-- Start EXTRACTED DATA --
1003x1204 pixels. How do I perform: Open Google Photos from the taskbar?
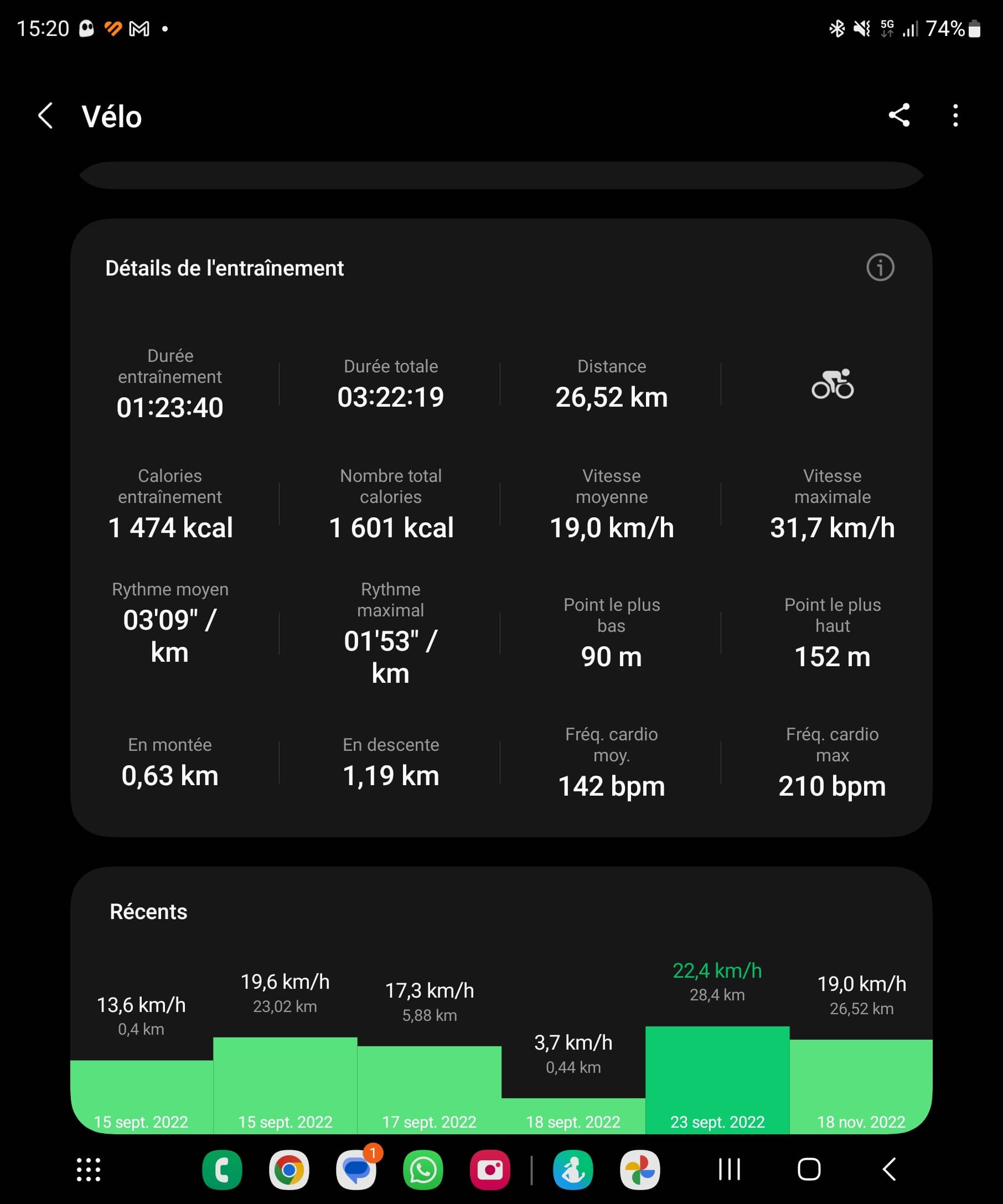[x=639, y=1170]
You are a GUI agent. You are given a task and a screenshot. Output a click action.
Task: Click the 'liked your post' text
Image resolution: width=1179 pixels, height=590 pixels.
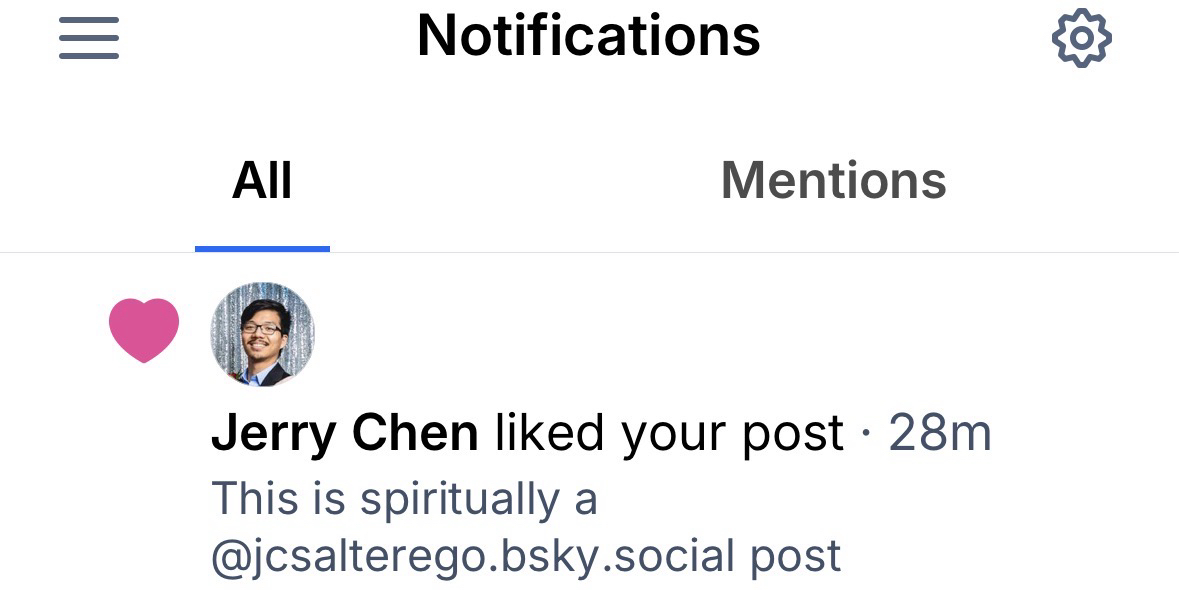point(669,435)
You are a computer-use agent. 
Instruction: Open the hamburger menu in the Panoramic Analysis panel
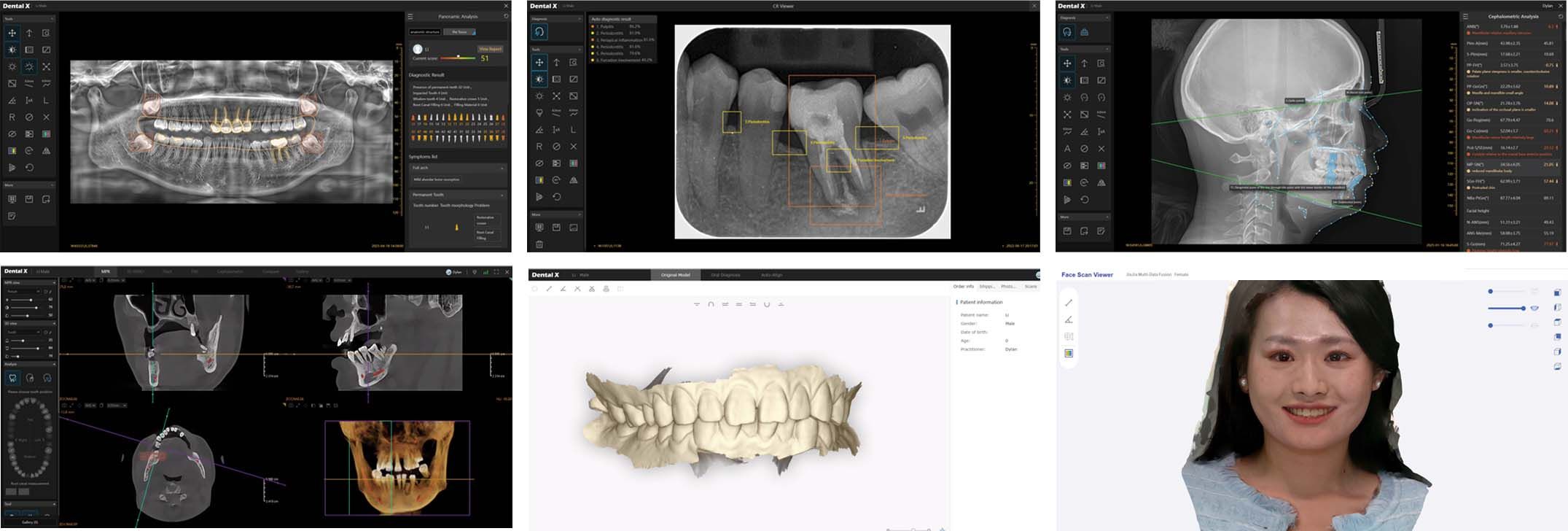[x=410, y=16]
-- End EXTRACTED DATA --
#### WHAT IS ASKED
Convert the material above into a JSON list of strings with one string per line, skipping any blank lines. Do not include the pictures in your answer.

#### THE COMPLETED TASK
[
  "1003x1204 pixels. How do I perform: Open Google Photos from the taskbar?",
  "[x=639, y=1170]",
  "You are a GUI agent. You are given a task and a screenshot. Output a click action.",
  "Task: Click the 'liked your post' text",
  "Image resolution: width=1179 pixels, height=590 pixels.",
  "point(669,435)",
  "You are a computer-use agent. ",
  "Instruction: Open the hamburger menu in the Panoramic Analysis panel",
  "[x=410, y=16]"
]